The café next to the motel is a classic–breakfast served all day, coconut and chocolate cream pies displayed in frosty glass cases, endless refills of coffee. I lift the mug to my lips and tell myself everything is fine. 

But the confusion continues this morning. In the tiny motel room, Mom couldn’t find the toilet. It was plainly visible, but she couldn’t find it.

What should I do about this? I don’t even know what “this” is.

Across the table from me, my parents have their heads together over the breakfast menu.  I hear Dad suggesting ham and eggs. Or French toast. Or how about good ole’ oatmeal? His voice is loud, too loud, but Mom doesn’t correct him as she normally would. 

While I was awake last night, I came up with a mental list of things Mom is doing differently. Or doesn’t do at all anymore. Like answering the phone. It’s always Dad now, though he hates to talk on the phone. Ironing. For 34 years, Mom washed, starched, and ironed every shirt Dad wore to work. Even the pants he wore to mow the lawn were scrubbed and pressed. Now his khakis are wrinkled and his collars look tired. And gardening. The plants and shrubs Mom tended so carefully are my father’s charges now. 

When did she become so inactive?

Bacon? Ham? Sausage?  Dad tells Mom to just make up her mind, just choose.

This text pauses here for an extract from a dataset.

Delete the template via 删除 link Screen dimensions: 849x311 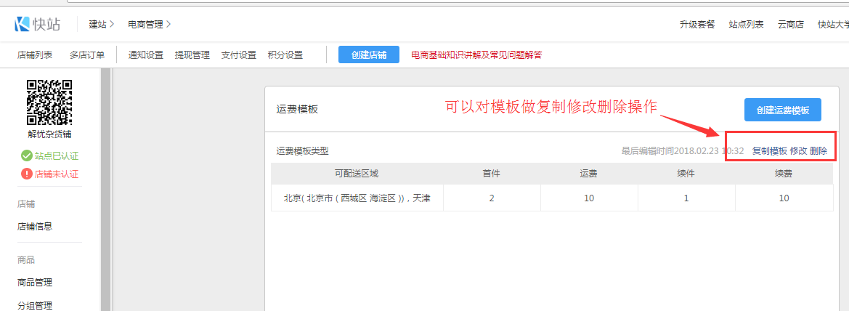[x=818, y=151]
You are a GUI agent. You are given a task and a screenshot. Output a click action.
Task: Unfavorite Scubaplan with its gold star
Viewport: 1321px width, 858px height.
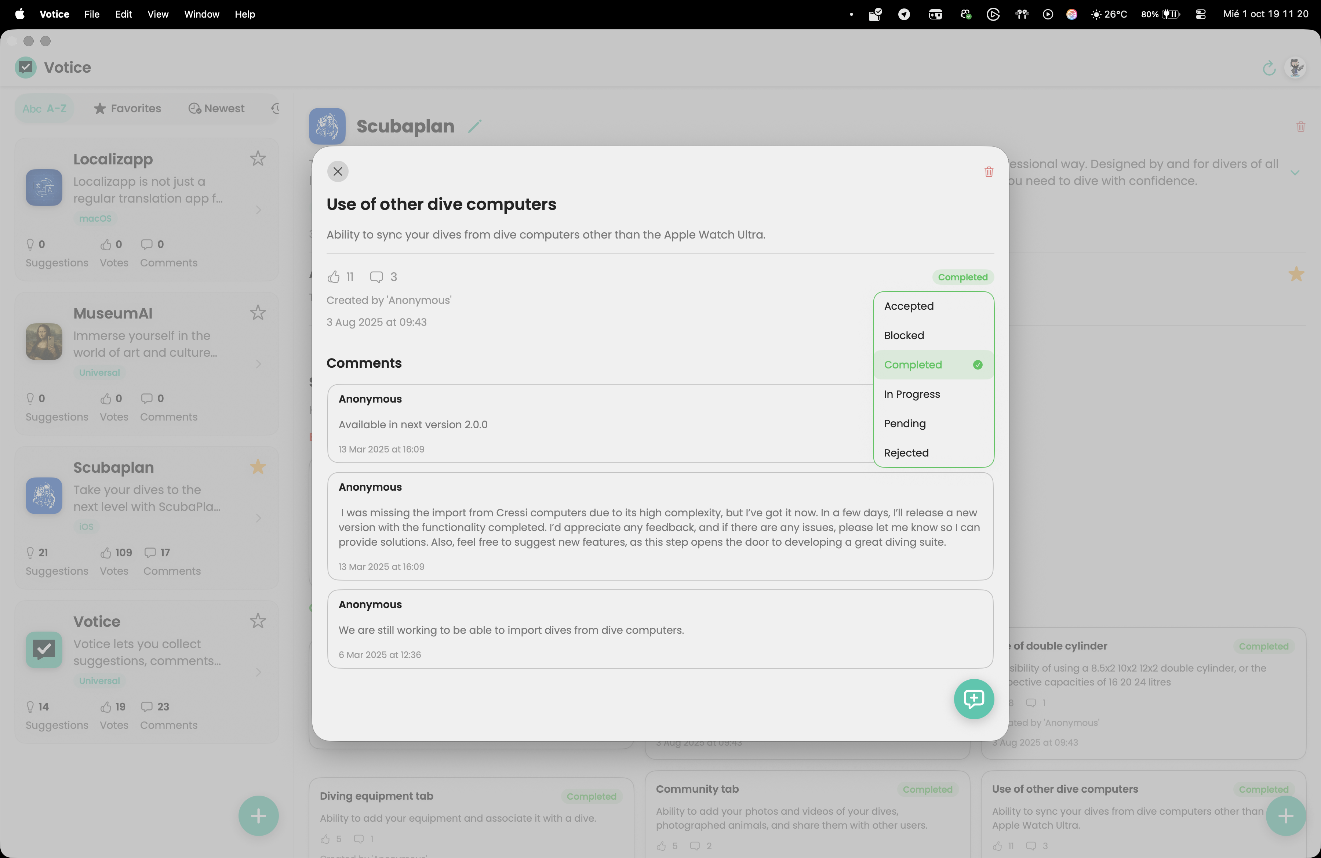(x=258, y=467)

But she keeps repeating, “Whatever you’re having. That’s what I want. The same as you.”

Just choose?  An hour ago she couldn’t choose what to wear. If I hadn’t helped, would she still be standing there, looking down at her little brown suitcase? Is Dad doing this at home? Helping her get dressed? 

I look at them across the table. Mom’s eyes are fixed on my father. His are scanning the café, probably homing in on the goodies in the dessert case. But when he turns from the pies, he meets her gaze in a way I ‘ve watched since childhood. About this there is no confusion. Their eyes speak clearly their devotion to each other.

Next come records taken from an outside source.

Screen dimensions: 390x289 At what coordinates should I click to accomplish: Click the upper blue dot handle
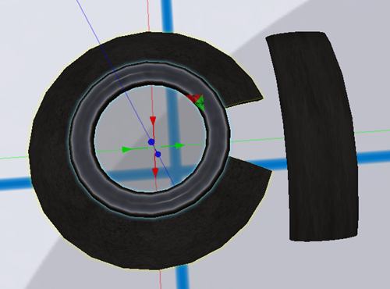click(x=151, y=142)
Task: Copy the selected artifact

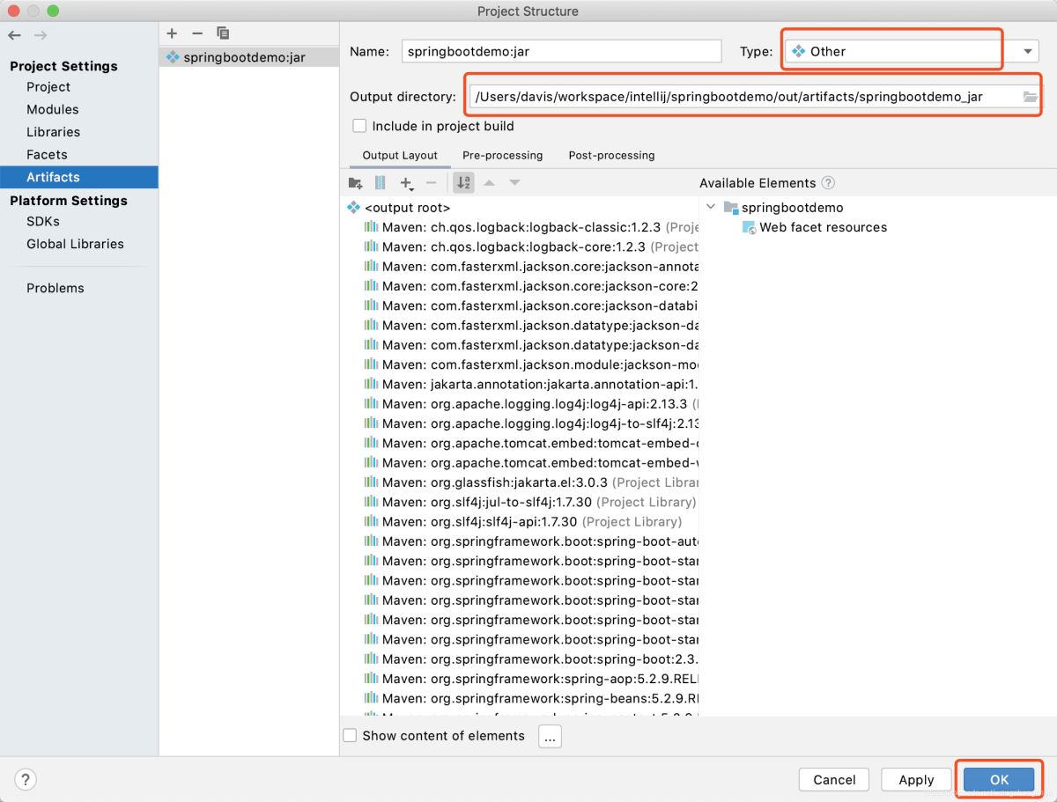Action: (222, 33)
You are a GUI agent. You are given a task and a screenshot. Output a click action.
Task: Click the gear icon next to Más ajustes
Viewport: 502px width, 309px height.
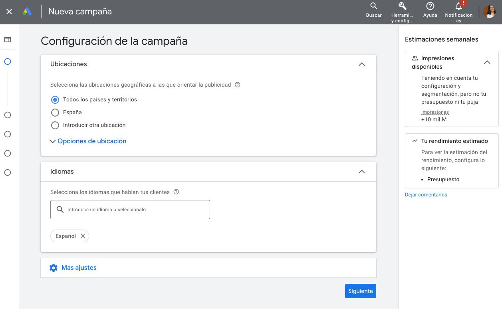[54, 267]
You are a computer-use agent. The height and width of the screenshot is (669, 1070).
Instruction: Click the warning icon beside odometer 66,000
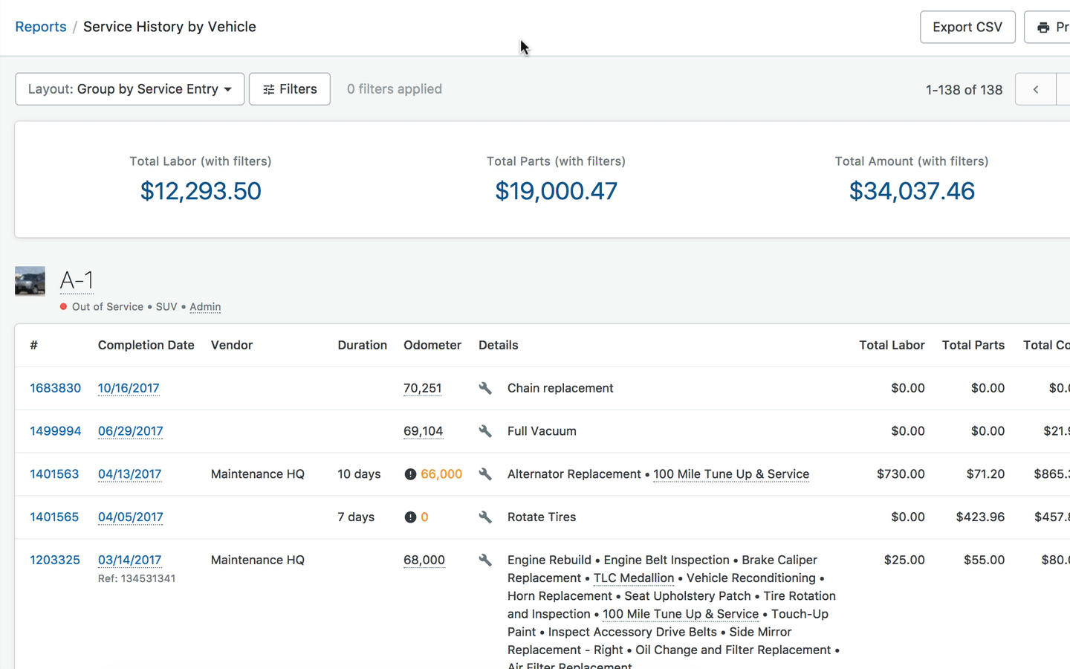[x=410, y=474]
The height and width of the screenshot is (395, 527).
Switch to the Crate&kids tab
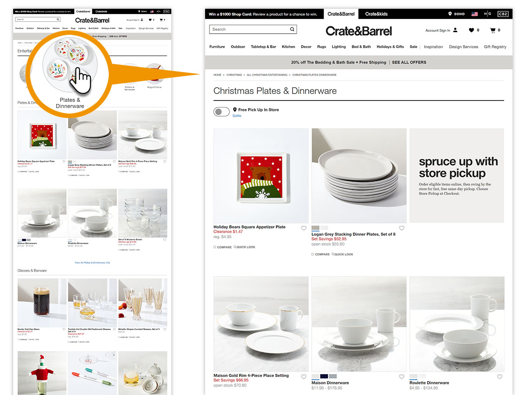point(377,14)
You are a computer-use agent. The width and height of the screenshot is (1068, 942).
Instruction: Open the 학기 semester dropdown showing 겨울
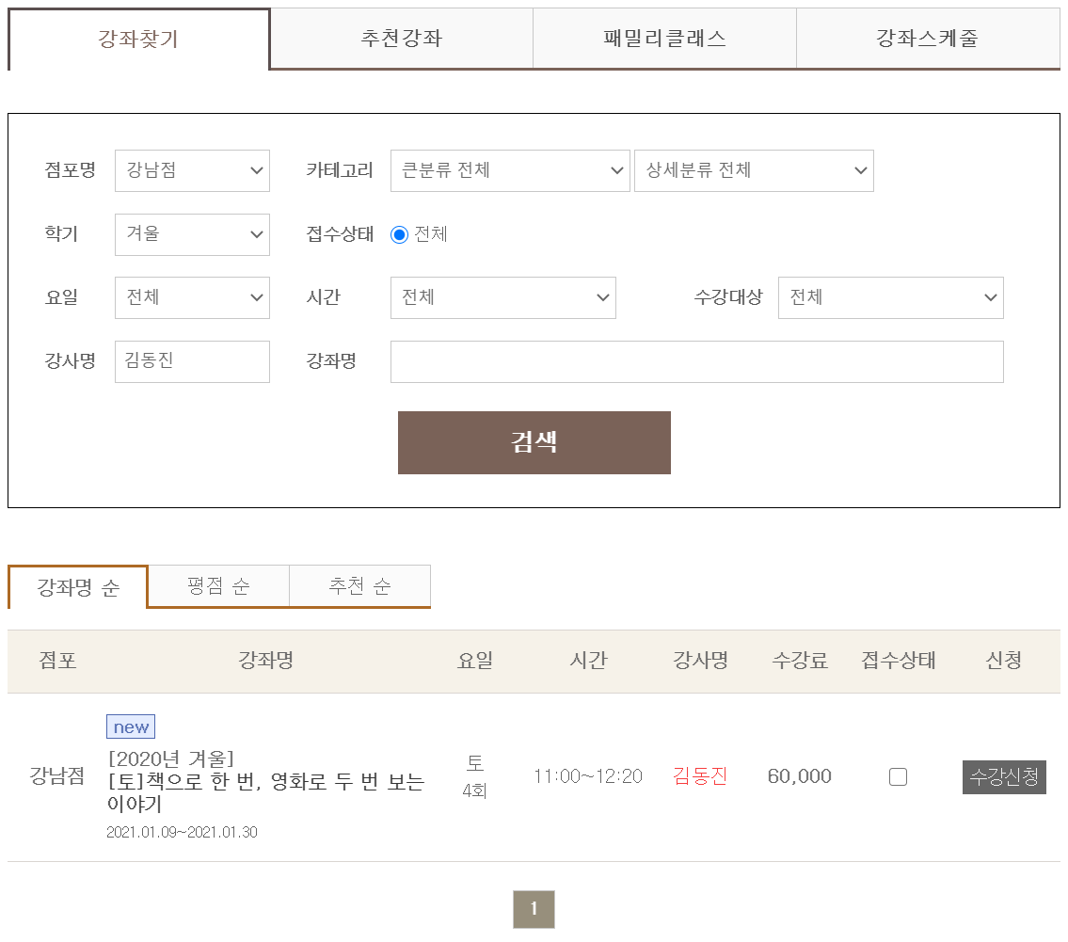click(192, 234)
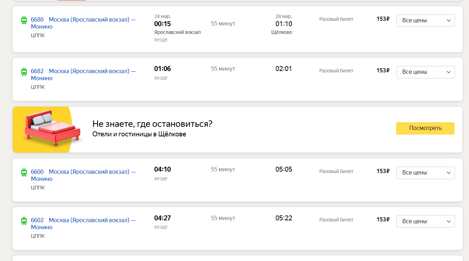
Task: Expand 'Все цены' dropdown for the 01:06 train
Action: tap(425, 72)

The world seems to settle back on its axis. With a silent promise to expect only good things, I drink my coffee and look forward to the day. 

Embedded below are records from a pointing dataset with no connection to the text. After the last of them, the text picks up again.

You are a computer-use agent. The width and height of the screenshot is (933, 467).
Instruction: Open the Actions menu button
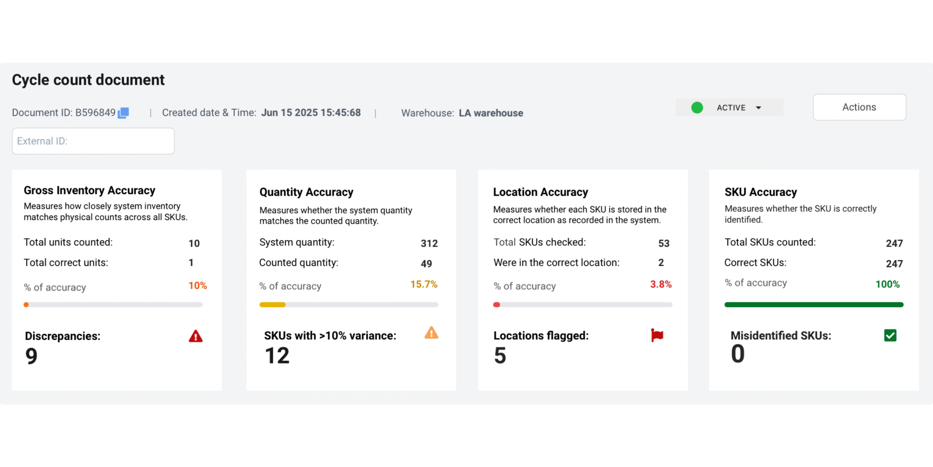coord(859,107)
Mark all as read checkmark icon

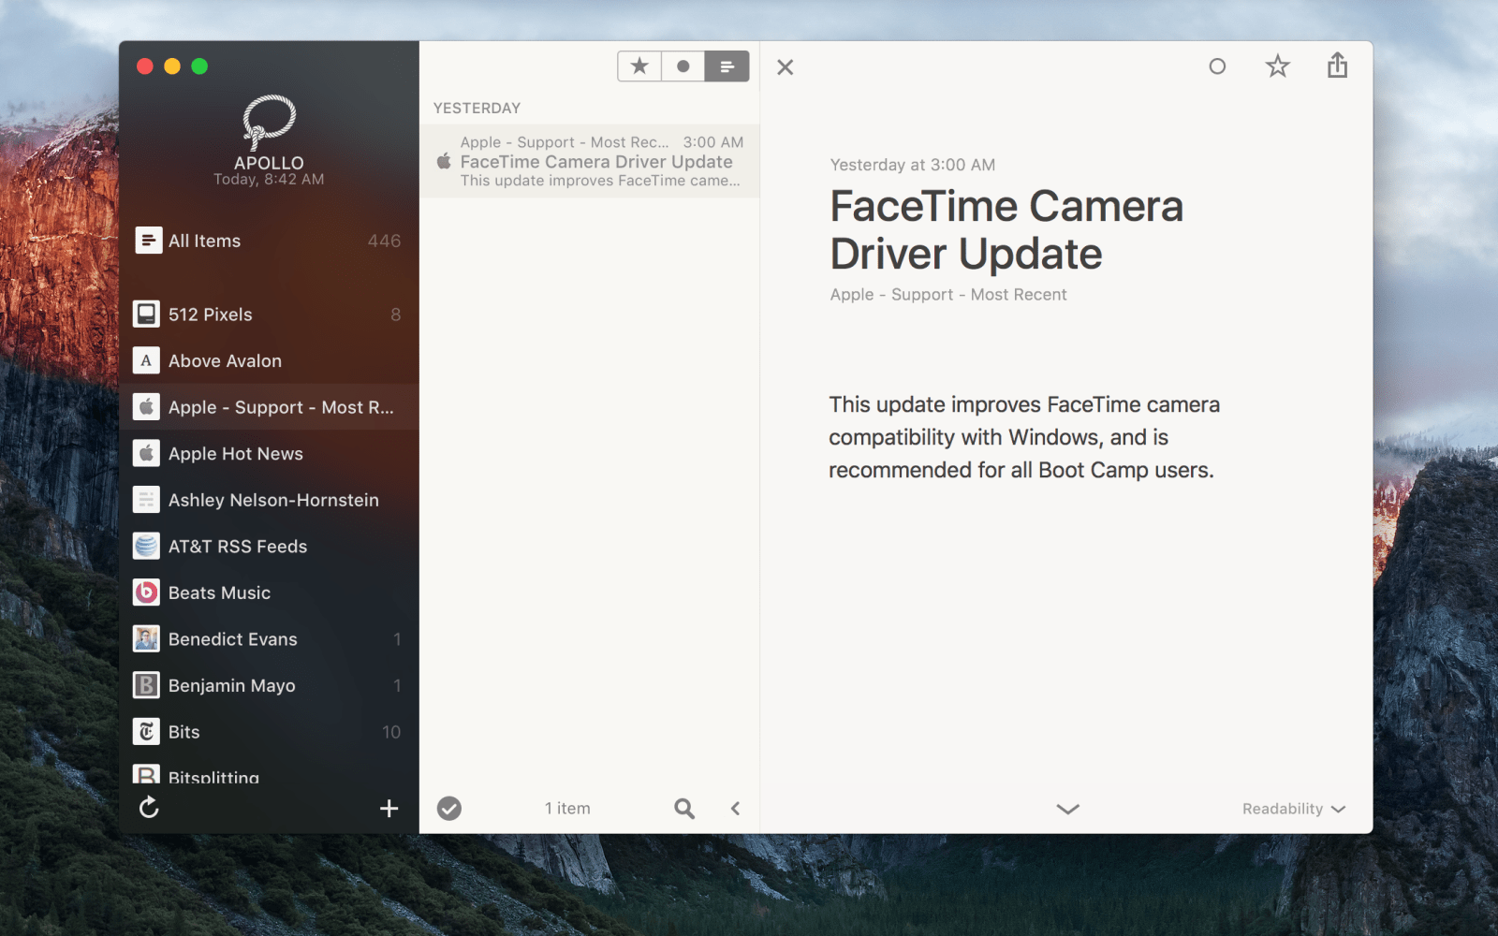[449, 809]
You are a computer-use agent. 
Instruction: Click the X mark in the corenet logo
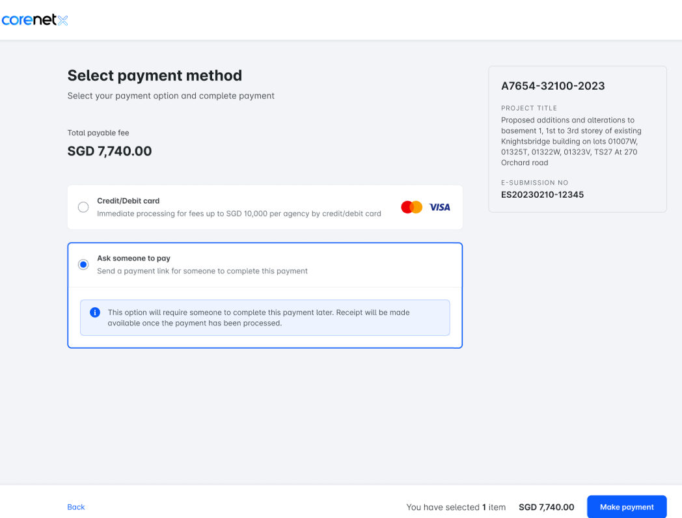click(64, 20)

Thank You, Father, for parents who still love each other, in spite of the changes the years have thrust on them. But Lord, I’m scared. Have I overlooked too much for too long? Has Dad been hiding this from me? Why? What do I do now? Who knows how Mom will act tonight? Tomorrow? Ahh, yes. You do. You know, Father. You have always known what this day holds. You have a plan and this day is part of it. Thank You for helping me see the truth. Open my eyes to see the things that have changed; open my spirit to trust in the things that haven’t.